Methods: We have used a simple method for rapidly establishing the DPD phenotype of patients with cancer and used it prospectively in 59 routine patients treated with 5-FU-based therapy for digestive cancers. No patient with total DPD deficiency was found but 23% of patients exhibited poor metabolizer phenotype, and one patient was phenotyped as profoundly deficient. Consequently, 5-FU doses in poor metabolizer patients were cut by an average 35% as compared with non deficient patients (2390 ± 1225 mg vs. 3653 ± 1371 mg, P < 0.003, t-test).

Results: Despite this marked reduction in 5-FU dosing, similar efficacy was achieved in the two subsets (clinical benefit: 40 vs. 43%, stable disease: 40 vs. 37%, progressive disease: 20% in both subsets, P = 0.893, Pearson's chi-square). No difference in toxicities was observed (P = 0.104, Fisher's exact test).
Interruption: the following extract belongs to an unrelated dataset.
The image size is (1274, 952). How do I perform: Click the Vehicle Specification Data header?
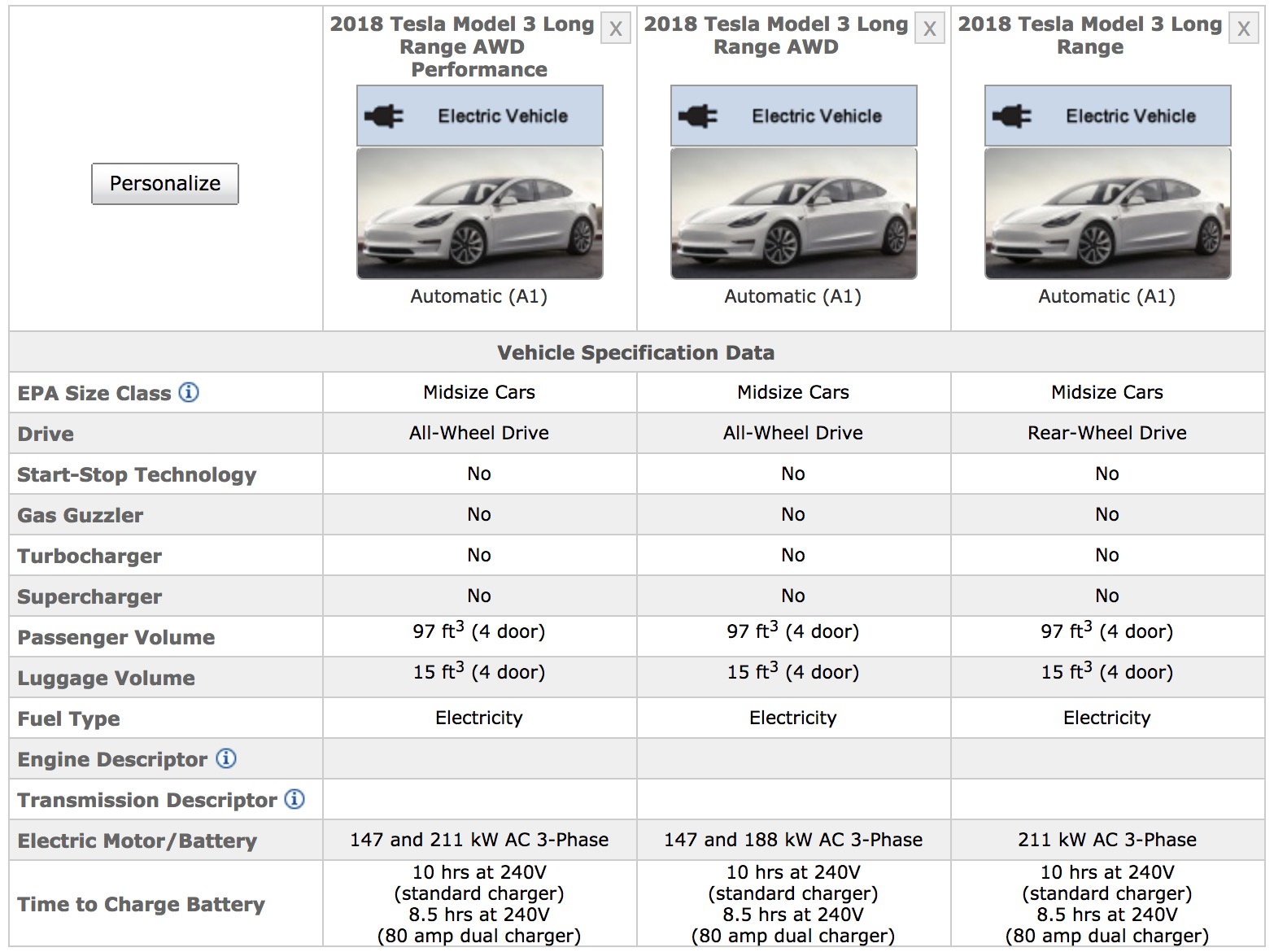(x=636, y=352)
Overall, only 3% of early severe toxicities were recorded, a value markedly lower than the 15-30% ones usually reported with 5-FU.

Conclusions: This feasibility study shows how simplified DPD-based adaptive dosing of 5-FU can reduce sharply the incidence of treatment-related severe toxicities while maintaining efficacy as part of routine clinical practice in digestive oncology.